The heart and soul of a 5-axis upgrade is the addition of two new axes of rotation. One (called A) is around the X axis and the other (B) is around the Y. The machine can rotate either the tool or the part/table to access these two new abilities. Some machines swivel the tool and leave the part stationary (fixed table, moving gantry), which is a good idea when the parts are large. Other machines move the table (and the part that’s attached to it). In this case, the table might move left or right along the X axis, and then swivel toward the front of the machine on its A axis to reveal a different area/facet of the part that needs to be machined at a specific angle. Because the tool moves too, and constantly changes position so that it can address the part in the most perpendicular fashion, this much faster type of 5-axis action is known as continuous machining. Here it’s very important that the part is first made virtually in simulation software because the machine moves very fast, so collisions can be quick and catastrophic. But if the programming is done right, and the part is fixtured properly, and the tool is strong enough, and the operator has crossed his/her fingers correctly, this is the fastest way to manufacture multiple complex parts. There are few or no adjustments and interim setups to make, so the net result is better, more accurate parts made in less time.
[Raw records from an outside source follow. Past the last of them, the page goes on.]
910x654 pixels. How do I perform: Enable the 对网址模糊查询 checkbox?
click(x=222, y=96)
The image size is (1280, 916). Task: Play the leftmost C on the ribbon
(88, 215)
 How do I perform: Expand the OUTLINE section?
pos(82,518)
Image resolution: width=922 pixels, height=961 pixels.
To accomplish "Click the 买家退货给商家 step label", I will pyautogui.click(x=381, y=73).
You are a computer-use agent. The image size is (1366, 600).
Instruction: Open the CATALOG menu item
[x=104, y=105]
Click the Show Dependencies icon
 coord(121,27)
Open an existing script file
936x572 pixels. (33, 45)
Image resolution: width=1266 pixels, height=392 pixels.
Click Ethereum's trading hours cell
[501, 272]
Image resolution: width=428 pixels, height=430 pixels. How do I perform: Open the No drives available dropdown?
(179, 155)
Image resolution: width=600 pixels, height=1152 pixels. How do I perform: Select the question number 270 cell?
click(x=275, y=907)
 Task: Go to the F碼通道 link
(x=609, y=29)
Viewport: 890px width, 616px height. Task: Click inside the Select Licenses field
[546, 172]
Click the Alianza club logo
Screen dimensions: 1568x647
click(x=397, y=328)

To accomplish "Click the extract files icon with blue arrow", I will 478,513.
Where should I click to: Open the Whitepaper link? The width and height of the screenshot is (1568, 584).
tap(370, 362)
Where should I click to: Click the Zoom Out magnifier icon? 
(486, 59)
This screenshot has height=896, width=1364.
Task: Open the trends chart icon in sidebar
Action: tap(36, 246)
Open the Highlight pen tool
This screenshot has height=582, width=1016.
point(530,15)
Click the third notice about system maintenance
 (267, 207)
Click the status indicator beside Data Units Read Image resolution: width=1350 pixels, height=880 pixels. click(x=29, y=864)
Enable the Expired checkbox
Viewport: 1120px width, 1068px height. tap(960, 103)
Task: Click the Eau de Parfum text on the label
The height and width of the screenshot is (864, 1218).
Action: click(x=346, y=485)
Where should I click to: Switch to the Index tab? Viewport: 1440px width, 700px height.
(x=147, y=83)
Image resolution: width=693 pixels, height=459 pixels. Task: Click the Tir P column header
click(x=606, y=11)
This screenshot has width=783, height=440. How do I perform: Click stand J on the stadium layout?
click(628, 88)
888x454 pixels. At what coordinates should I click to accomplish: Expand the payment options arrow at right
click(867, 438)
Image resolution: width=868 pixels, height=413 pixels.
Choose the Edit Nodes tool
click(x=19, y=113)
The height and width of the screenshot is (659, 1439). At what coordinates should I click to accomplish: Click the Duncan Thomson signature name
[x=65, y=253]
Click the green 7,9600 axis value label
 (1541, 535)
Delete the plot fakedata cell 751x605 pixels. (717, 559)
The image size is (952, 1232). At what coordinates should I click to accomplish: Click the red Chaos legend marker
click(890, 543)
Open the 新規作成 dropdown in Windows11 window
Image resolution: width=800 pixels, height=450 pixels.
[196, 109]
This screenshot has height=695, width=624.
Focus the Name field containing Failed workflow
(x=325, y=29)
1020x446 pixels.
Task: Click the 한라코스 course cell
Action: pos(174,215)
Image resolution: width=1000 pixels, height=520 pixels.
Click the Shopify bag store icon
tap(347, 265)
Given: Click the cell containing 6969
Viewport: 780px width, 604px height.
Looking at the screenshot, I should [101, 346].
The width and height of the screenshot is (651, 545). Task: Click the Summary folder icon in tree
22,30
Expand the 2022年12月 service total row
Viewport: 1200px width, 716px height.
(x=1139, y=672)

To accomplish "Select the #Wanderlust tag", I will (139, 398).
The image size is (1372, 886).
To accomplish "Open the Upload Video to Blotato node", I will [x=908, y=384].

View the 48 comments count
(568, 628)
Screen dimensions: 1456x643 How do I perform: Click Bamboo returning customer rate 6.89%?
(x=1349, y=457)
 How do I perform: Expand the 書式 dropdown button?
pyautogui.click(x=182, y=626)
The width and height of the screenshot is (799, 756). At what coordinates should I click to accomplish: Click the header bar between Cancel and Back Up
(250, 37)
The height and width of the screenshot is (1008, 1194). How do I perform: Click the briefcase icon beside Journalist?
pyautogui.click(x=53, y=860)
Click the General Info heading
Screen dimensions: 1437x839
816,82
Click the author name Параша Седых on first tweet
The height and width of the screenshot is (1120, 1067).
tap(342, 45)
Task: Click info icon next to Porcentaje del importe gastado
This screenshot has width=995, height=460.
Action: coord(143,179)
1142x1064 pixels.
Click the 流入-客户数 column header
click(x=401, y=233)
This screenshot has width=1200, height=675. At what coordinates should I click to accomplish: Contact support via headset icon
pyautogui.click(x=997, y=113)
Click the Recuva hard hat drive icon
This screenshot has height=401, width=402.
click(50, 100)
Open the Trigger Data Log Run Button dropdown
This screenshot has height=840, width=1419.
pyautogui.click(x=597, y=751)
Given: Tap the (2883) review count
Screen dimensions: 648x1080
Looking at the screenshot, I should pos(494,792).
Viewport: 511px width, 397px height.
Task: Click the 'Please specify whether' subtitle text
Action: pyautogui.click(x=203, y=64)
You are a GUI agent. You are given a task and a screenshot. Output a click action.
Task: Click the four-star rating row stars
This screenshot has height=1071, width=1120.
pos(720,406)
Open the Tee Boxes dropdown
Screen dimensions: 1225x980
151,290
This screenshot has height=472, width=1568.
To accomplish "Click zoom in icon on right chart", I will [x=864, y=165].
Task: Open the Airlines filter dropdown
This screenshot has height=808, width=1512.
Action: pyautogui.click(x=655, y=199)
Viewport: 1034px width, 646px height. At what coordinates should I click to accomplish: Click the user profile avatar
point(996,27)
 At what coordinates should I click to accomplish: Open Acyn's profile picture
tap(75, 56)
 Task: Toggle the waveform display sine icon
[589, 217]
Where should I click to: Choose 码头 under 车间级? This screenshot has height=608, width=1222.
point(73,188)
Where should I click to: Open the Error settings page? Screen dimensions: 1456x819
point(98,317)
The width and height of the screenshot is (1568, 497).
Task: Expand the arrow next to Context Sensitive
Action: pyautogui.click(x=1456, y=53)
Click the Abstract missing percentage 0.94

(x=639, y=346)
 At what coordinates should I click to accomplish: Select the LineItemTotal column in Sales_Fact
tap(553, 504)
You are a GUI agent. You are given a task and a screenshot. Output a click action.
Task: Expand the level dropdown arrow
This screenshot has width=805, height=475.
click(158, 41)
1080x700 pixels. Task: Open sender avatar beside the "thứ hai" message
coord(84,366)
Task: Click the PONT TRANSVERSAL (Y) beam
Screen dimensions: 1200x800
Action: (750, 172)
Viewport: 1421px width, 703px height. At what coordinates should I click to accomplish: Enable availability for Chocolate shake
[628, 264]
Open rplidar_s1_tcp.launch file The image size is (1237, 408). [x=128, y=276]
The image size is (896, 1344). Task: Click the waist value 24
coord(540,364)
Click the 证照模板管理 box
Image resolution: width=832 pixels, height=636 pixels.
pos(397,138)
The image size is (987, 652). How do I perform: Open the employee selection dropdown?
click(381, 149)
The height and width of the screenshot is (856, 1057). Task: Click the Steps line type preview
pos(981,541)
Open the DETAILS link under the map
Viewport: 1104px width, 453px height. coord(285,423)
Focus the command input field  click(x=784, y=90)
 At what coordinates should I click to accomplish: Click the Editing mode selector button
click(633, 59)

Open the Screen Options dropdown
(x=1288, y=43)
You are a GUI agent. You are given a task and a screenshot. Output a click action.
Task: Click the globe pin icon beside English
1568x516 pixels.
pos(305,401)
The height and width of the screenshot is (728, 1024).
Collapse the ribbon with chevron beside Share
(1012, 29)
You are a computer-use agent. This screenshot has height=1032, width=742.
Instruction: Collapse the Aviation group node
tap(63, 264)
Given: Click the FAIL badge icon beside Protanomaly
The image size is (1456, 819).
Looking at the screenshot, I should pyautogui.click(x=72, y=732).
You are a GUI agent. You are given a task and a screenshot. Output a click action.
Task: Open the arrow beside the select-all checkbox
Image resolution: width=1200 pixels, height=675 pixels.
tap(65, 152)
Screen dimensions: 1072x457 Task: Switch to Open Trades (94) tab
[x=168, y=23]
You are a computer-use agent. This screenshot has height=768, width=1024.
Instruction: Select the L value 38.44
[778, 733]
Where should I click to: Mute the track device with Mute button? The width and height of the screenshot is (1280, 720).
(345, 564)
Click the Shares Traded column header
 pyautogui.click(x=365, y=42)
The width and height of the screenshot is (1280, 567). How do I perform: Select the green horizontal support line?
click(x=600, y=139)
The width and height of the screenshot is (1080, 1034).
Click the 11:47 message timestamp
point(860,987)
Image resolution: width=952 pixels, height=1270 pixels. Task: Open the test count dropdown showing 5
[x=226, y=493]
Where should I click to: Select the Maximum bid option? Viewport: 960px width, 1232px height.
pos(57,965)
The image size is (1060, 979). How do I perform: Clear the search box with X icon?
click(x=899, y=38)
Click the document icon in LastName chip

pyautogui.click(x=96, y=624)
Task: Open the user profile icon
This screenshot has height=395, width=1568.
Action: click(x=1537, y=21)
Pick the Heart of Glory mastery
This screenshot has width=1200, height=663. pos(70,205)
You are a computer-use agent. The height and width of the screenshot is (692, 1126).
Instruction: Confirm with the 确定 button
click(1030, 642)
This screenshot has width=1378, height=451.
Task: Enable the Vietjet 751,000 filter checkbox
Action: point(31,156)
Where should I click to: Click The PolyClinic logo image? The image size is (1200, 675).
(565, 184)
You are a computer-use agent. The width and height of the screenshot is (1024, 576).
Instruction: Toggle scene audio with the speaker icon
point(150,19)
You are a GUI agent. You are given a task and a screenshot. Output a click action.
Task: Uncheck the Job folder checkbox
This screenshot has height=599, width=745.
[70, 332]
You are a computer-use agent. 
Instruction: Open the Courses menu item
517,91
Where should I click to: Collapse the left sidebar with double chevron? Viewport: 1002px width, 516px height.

If only one of these new axes will be required, it’s a good idea to contact the manufacturer of a shop’s existing 3-axis machine and ask whether a fourth axis can be added. There are also some 4-axis machines available on the market that essentially turn the X axis into a CNC wood lathe. They tend to be a bit smaller, but they can be surprisingly affordable compared to a true 5-axis machine.

One of the core values in 5-axis machining is technical support. It’s essential to research customer reviews, contact shops that already own the machine, and visit online user groups to get an accurate assessment of how well the manufacturer stands behind the machine. This isn’t about product support where failed parts are serviced or repaired. With machines this complex and expensive, that’s rarely a problem. This concern is about how the manufacturer will work with the woodshop during the initial learning curve, and what intellectual resources are going to be available as new uses are found for the machine. Keep in mind that CNCs serve a lot of industries, so it’s important that the manufacturer of the machine that is being considered by a woodshop has specialized expertise and experience in the woodworking field. Plastics and metal don’t behave like solid wood and sheet stock.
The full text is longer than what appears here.